■ Directions for this task
Quote the lines below exactly, from the one that holds "Task: Stop page loading with X icon" through the final line of the records, and only those.

■ Stored dataset items
┌────────
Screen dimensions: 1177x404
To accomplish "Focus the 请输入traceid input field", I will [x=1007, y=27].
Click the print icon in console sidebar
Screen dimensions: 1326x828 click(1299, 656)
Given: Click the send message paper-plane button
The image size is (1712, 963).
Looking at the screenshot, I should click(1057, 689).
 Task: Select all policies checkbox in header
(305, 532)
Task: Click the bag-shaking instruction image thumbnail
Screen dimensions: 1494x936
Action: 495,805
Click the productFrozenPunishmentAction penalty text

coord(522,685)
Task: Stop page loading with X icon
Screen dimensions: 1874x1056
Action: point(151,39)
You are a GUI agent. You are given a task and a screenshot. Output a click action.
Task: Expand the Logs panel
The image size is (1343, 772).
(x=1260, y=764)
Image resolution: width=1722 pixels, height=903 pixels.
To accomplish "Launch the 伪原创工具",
└────────
■ Output of the task
Task: Stop page loading with X icon
Screen dimensions: 1874x1056
Action: point(151,39)
You are a GUI agent. You are given a task and a screenshot. Output a click action.
Task: Expand the Logs panel
The image size is (1343, 772).
(x=1260, y=764)
Image resolution: width=1722 pixels, height=903 pixels.
To accomplish "Launch the 伪原创工具",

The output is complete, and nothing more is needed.